Ok, so this is slightly late news now, but I wanted to pass comment on it: Jonny Ive’s departure from Apple reinforces one feature of the Trans-Nationals, that they tend towards more dynastic structure than the older Domain Orgs. It’s probably a key feature of their strength and momentum, but one that markets are not yet fully comfortable to price in.
#WorkingOutLoud On The Certifications
With the third, and fourth, cohorts of the 'Storytelling Certification’ now getting started, my focus is shifting to the ‘Modern Learning Capability Programme’, the most ambitious of the five programmes I’m launching this year.
I’ll be working on the design over the next three months or so, and have a prototype group ready to go. I’m hugely excited about this programme: whilst I have the outline, and many components, in place, there is still a lot of work to do to draw it together. It takes me into new areas of connectivity as well, so will stretch me, which is good.
I have previously shared the outline here, although I expect it to evolve:
In terms of my approach, it will likely run like this:
- I already have the ‘research buckets’ in place - categorised research and resources, which keep building out over time, and will ultimately help me iterate it over time.
- I will likely write a series of blogs on each module as I find the ‘narrative’ thread.
- In time, these blogs will inform some Open Sessions - typically small groups that I use to calibrate and refine content - I normally expect only about 40% of content to make it through this barrier!
- I’ll take all that and build out a series of Guidebooks, one on each of the core topics I expect.
I’ll #WorkOutLoud through the whole process, which I hope will not be too boring, but I’m excited to get going on this at last.
What I'm Thinking About
I was very taken by a passage in Richard Holloway’s book on ‘Godless Morality’, where he discusses the role of priests and prophets. Priests hold doctrine steady: their role is to protect the status quo, the word as law, even as contemporary context evolves. Prophets inherently disrupt the doctrine: indeed, they bring new chapters to it. They write new words. It’s no great leap to view the challenges of change, that are faced by Organisations, through this lens.
How do we hold true to that which we know (something that happens as Organisations persist in their current state beyond the point at which they should logically change or fail), that which keeps our faith pure, whilst hearing the heresay of the new. The ‘new’ that we may need to hear to adapt for the new world.
In parallel with this, I’ve been reading more economic theory, and was struck by the notion that the free flow of information is vital for a healthy free market (if the flow of information is limited, it can be exploited by the minority to prosper at the cost of the many).
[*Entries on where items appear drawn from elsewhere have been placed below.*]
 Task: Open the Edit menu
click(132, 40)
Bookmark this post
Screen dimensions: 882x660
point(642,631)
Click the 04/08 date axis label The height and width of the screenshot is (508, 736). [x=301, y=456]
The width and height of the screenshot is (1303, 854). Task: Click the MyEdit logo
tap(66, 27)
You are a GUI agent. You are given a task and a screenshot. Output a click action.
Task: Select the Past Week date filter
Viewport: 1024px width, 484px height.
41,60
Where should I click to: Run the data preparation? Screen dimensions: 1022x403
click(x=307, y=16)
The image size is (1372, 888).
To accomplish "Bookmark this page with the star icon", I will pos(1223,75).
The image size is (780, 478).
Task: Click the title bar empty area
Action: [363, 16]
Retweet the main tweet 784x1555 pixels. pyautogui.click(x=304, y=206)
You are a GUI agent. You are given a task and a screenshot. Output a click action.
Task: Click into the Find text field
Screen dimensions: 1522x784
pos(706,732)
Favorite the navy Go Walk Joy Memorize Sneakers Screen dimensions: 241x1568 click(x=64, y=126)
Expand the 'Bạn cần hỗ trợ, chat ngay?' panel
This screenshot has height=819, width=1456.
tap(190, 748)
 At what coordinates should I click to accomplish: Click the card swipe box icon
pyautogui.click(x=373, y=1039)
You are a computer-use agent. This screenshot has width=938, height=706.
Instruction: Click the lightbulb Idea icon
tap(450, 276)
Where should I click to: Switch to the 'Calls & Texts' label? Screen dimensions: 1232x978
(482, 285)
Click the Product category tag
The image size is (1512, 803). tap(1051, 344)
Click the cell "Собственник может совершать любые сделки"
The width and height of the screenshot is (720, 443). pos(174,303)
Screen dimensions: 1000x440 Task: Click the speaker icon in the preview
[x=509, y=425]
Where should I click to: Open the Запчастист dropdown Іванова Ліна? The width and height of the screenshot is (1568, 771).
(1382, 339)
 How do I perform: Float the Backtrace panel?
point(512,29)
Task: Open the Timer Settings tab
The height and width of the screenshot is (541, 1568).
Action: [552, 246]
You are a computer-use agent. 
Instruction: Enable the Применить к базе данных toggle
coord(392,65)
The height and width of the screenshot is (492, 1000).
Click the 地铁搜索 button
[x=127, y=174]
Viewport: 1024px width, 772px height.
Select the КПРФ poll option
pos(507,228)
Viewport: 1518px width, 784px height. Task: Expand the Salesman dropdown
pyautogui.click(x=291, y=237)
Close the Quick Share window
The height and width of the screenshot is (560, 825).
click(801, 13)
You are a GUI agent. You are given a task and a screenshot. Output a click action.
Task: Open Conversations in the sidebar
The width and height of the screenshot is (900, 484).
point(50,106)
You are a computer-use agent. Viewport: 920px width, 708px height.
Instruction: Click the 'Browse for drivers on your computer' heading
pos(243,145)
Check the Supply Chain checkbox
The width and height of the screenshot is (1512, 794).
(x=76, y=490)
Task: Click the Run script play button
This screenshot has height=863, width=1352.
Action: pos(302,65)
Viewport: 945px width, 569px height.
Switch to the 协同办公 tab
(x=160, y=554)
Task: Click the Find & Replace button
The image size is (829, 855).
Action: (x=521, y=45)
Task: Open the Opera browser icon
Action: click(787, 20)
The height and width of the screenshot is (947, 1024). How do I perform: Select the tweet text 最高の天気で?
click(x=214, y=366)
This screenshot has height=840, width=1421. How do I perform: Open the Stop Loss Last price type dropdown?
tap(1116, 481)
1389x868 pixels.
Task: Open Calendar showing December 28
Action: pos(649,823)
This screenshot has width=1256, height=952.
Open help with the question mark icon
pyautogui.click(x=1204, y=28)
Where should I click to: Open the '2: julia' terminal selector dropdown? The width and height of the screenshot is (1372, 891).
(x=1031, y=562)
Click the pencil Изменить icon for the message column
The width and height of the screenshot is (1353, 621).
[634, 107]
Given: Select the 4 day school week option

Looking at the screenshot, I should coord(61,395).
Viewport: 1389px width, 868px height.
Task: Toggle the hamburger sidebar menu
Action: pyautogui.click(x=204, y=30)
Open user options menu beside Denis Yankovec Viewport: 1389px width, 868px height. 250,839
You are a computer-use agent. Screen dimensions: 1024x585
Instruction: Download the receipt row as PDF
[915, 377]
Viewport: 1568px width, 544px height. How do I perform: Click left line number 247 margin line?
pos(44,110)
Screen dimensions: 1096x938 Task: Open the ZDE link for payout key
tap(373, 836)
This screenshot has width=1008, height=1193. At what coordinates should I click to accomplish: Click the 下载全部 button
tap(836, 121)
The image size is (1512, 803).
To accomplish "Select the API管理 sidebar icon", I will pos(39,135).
Organisations exist often as arbiters of the truth: systems of belief, and prosper through the control both of information, and the channels that it flows through.
The social context of Organisations fragments this truth though: information flows through social channels around and despite of the control of formal ones. Secondary markets prosper through the grey economy of knowledge.
Where is this taking me? Nowhere in particular yet, but I have a sense that it will.
Later this year I hope to finally publish ‘The Change Handbook’, which builds out the context of the Socially Dynamic Organisation, and this type of work, considering how the social structure works, what economies it trades in (beyond money: economies of trust, pride, empathy, etc), and how it changes, may be useful. Maybe it will inform the sequel!